• **Exercise instructions**: Copy each line of the records that contains the word "Start".

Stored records
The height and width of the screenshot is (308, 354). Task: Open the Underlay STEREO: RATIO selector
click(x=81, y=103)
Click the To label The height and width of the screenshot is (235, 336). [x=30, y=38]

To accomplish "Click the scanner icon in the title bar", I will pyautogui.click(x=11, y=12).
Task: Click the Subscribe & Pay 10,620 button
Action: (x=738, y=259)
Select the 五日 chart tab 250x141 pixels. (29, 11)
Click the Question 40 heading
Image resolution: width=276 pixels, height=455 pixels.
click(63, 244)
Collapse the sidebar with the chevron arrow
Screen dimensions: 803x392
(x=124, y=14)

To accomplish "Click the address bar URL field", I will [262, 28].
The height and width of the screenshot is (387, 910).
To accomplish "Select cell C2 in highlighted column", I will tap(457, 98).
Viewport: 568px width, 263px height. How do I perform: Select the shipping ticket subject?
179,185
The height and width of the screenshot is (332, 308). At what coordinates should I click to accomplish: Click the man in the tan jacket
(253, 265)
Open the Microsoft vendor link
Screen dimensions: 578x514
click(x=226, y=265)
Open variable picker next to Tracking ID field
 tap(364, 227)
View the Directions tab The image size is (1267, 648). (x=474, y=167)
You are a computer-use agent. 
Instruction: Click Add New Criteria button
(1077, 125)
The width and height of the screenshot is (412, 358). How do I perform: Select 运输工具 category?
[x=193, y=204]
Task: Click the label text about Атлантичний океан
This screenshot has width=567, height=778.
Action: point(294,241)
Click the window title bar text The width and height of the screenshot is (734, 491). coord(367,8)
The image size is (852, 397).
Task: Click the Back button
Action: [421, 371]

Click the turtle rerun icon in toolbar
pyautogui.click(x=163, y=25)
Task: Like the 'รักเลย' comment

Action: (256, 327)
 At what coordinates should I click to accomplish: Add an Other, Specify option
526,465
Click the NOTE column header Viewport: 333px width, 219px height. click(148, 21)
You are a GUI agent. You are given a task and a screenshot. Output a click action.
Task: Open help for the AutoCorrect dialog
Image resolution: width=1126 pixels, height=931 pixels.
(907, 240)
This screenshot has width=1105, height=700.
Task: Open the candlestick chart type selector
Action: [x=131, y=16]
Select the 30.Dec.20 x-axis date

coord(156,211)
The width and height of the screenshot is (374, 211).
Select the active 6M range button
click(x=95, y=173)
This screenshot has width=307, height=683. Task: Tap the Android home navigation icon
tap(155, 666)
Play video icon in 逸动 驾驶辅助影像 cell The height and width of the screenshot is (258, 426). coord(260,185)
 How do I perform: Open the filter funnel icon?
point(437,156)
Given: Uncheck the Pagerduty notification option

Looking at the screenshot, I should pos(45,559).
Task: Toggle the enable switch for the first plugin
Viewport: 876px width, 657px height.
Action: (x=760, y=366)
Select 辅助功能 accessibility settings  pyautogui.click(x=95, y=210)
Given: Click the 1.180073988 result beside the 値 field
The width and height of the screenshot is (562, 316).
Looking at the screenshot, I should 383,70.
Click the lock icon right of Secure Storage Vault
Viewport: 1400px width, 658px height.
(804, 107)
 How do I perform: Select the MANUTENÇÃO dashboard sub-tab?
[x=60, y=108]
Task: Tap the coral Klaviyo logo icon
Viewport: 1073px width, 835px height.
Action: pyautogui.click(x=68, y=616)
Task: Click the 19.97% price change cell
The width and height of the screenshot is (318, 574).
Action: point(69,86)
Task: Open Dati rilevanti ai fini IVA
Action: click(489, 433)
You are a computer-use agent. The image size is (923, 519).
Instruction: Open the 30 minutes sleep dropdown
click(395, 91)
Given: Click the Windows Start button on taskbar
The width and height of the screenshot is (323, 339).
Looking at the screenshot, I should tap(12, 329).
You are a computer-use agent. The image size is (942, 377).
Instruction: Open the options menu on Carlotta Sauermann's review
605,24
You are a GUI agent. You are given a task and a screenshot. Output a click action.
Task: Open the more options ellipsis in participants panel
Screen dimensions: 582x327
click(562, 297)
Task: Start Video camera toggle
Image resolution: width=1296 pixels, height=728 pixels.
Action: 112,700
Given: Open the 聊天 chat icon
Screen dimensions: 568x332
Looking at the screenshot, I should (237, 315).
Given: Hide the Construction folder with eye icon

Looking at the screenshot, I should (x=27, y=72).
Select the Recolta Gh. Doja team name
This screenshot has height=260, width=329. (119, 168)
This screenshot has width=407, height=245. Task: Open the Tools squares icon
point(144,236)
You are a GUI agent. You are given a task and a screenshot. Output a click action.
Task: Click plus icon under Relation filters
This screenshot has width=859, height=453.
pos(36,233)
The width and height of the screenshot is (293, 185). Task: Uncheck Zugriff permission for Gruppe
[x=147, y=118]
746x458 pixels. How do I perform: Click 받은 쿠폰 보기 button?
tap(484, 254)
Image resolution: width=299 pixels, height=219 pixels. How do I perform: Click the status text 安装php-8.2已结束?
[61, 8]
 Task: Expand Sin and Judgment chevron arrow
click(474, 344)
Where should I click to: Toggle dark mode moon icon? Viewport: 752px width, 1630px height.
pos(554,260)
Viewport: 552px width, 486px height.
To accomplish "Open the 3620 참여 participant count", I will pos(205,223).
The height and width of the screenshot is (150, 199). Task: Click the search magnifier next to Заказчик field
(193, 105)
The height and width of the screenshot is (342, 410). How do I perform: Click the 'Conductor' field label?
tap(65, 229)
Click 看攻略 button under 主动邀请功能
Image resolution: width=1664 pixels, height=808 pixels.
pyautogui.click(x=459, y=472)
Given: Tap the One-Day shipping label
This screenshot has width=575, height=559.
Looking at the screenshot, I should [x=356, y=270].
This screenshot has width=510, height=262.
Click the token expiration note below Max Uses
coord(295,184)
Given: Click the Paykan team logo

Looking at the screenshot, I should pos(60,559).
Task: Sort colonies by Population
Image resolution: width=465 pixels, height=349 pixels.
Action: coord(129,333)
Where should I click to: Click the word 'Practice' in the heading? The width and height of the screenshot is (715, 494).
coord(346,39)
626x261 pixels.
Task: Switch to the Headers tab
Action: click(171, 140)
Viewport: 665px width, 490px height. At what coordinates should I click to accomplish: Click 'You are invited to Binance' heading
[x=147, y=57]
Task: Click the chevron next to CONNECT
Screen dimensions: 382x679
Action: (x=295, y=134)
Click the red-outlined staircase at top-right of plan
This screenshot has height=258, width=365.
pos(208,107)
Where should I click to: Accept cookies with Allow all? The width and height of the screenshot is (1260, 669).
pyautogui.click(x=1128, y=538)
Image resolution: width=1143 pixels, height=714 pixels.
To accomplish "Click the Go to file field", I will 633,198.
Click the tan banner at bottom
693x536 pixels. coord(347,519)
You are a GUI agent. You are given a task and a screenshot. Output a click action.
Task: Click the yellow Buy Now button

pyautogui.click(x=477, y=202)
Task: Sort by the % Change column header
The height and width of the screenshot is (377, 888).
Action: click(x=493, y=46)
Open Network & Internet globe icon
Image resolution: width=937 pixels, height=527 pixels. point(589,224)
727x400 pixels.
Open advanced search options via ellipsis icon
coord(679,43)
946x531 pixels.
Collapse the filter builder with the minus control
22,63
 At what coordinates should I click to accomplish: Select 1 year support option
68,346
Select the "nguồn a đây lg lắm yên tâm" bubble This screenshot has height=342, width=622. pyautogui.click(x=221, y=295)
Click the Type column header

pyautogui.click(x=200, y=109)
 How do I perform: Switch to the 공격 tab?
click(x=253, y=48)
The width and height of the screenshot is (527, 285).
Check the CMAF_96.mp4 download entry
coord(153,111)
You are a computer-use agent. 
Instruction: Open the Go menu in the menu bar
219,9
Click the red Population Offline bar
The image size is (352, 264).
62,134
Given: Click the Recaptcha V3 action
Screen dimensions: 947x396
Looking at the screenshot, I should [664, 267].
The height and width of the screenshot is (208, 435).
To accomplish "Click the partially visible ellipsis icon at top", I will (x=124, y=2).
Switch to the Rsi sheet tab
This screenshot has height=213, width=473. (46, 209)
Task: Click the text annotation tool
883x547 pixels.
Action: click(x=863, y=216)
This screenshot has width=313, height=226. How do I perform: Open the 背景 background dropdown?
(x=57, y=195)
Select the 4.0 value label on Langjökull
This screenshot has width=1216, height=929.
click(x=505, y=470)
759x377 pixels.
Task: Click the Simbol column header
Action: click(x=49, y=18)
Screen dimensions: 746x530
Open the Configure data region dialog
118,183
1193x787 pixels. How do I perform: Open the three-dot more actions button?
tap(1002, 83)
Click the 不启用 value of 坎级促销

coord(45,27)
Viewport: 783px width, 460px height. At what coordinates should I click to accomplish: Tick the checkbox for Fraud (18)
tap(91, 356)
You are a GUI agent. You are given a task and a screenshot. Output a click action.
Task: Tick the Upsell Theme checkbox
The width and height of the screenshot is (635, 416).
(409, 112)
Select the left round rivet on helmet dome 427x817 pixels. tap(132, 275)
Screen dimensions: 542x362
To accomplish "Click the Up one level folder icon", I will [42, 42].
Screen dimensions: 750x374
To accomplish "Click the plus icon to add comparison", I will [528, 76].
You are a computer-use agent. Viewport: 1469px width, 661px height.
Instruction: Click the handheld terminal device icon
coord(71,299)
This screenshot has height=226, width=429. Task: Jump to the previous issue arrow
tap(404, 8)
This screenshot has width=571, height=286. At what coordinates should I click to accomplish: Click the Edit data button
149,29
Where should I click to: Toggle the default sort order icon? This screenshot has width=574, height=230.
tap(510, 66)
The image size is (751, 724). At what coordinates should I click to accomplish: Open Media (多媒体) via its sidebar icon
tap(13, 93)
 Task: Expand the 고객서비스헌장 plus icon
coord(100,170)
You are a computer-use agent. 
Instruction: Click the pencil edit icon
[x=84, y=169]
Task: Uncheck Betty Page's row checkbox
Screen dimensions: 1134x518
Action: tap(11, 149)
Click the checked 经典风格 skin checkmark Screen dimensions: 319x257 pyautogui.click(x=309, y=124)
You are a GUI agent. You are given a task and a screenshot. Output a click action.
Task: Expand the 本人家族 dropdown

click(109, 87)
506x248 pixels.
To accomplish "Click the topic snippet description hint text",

• **Answer space**:
Given: Click the Windows Start button on taskbar
Task: Start Video camera toggle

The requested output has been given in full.